----- TEXT -----

= 2006 Trail Appliances Autumn Gold Curling Classic =

World Curling Tour event

The 2006 Trail Appliances Autumn Gold Curling Classic was the 29th annual edition of the event. It marked the first Grand Slam event of the Women's World Curling Tour. It was also the first ever women's Grand Slam event to be held, as it was the first season for the women's Grand Slam. It joined the Wayden Transportation Classic, the Casinos of Winnipeg Classic and the Players' Championship as the four women's Slams of the 2006–07 curling season. The event was held October 6-9 at the Calgary Curling Club in Calgary, Alberta. The total purse for the event was $51,000 with $14,000 going to the winning team of Kelly Scott, Jeanna Schraeder, Sasha Carter and Renee Simons. The defending Canadian champion Scott rink beat Crystal Webster's rink, 8–5 in the final. This snapped a six-game winning steak for Team Webster, who lost the game after giving up steals of two and three in the seventh and eighth ends, respectively. With the loss, Webster's team took home $11,000.

----- GIVEN MATERIAL -----

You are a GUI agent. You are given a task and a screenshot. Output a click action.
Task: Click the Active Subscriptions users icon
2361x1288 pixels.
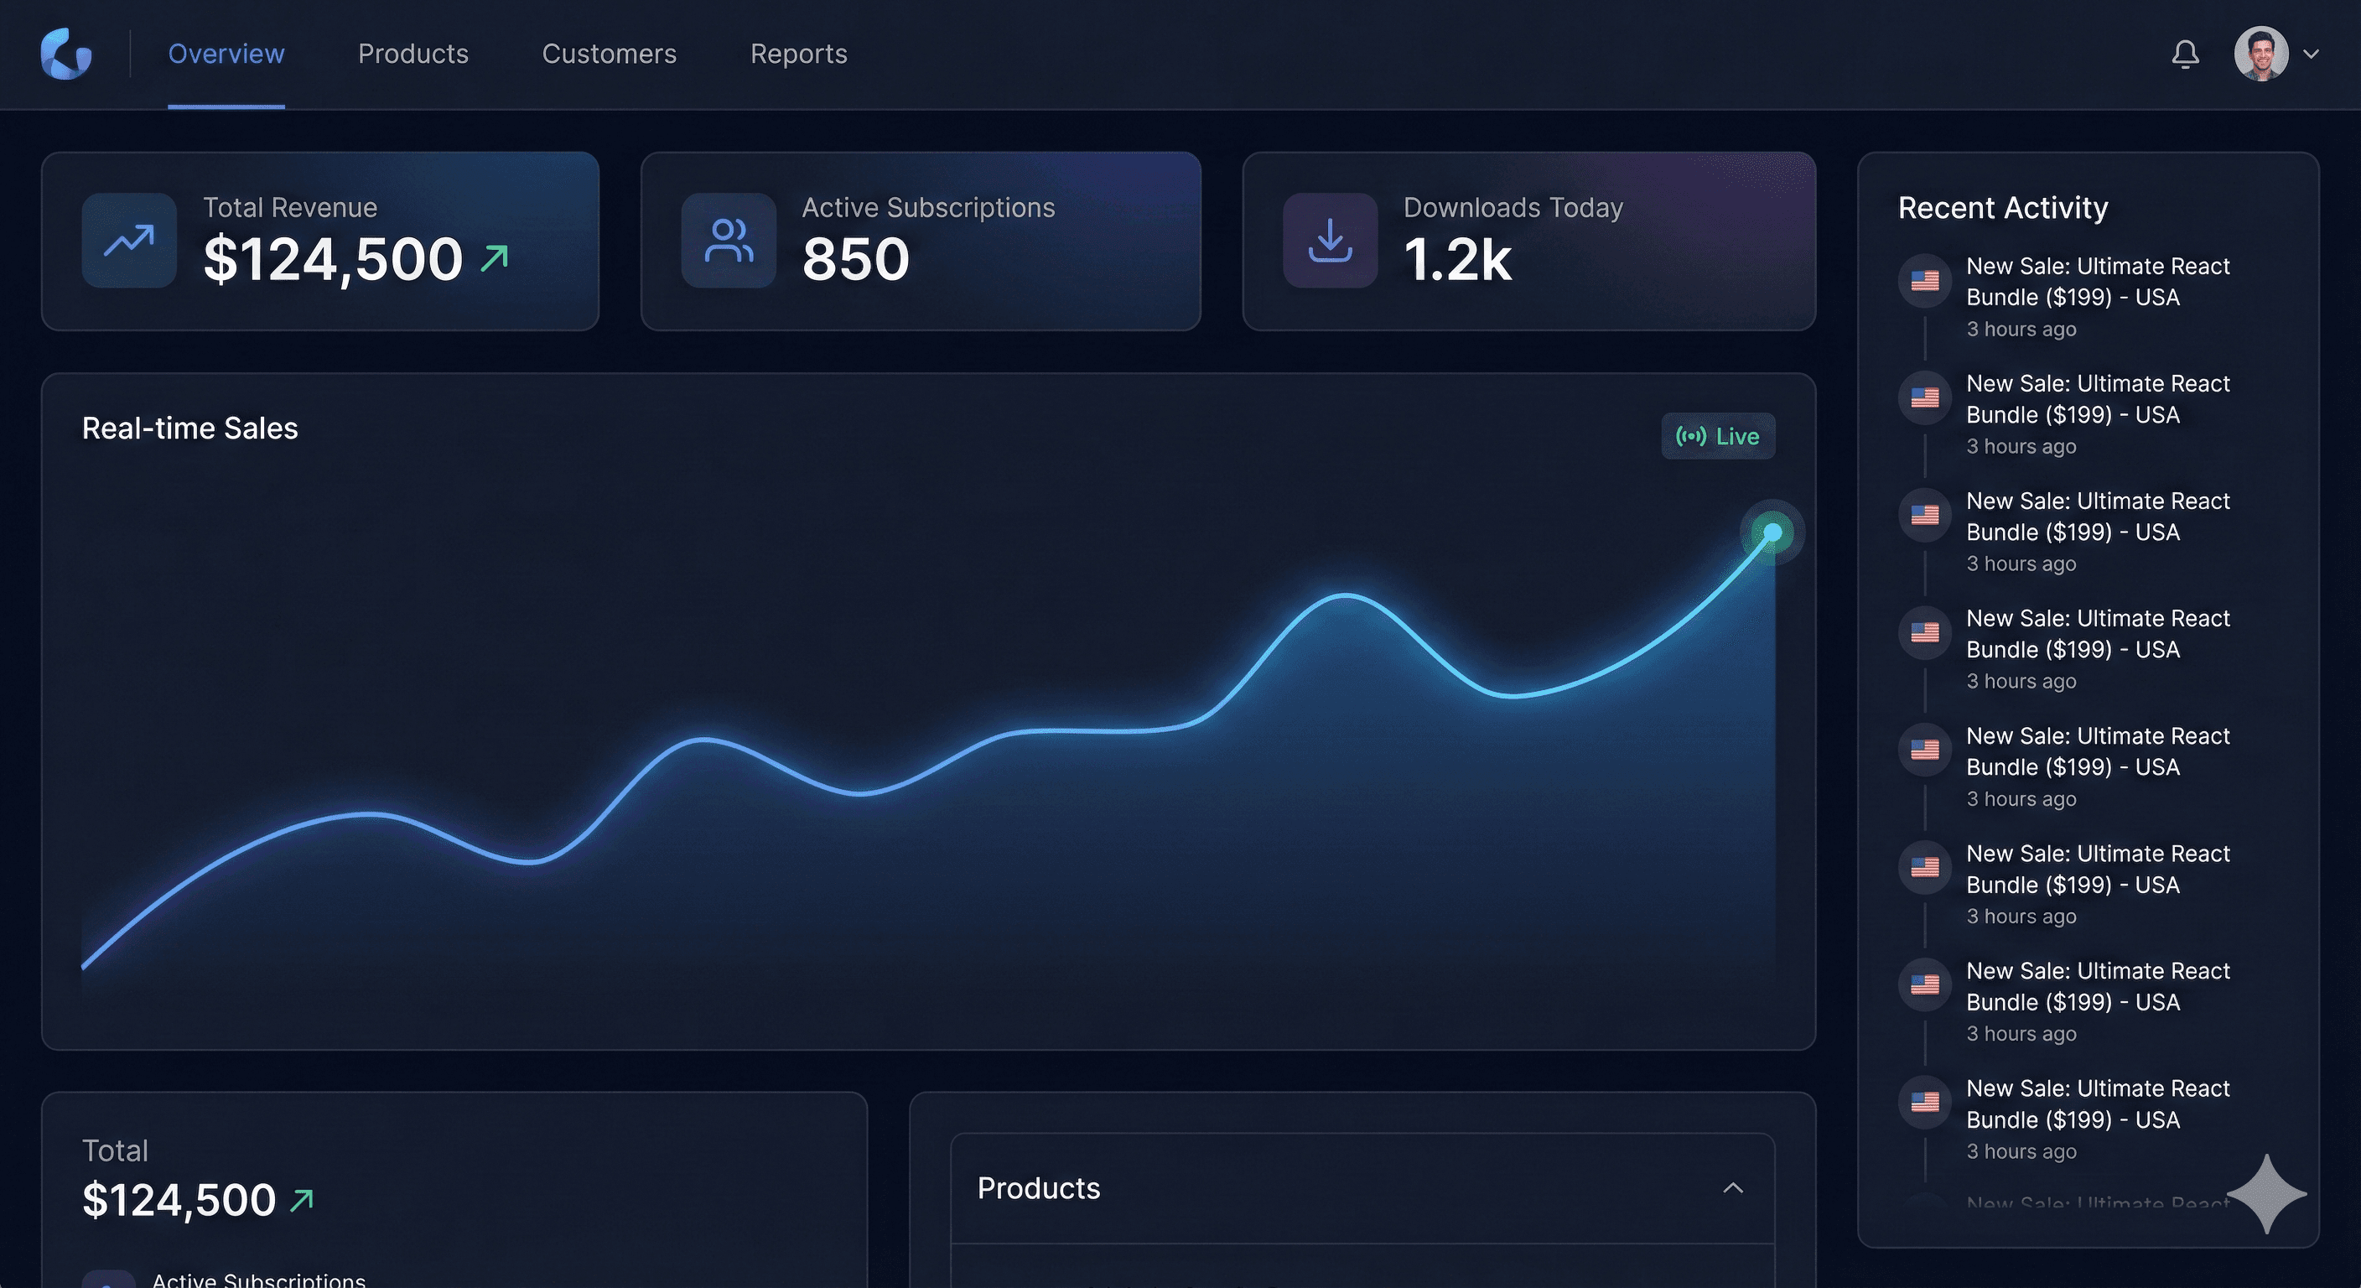pos(729,241)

-----

### GOAL OF THE EXERCISE
According to the text on the 2006 Autumn Gold Curling Classic, what was the score of the final?

### TASK ANSWER
Kelly Scott's rink beat Crystal Webster's rink 8–5.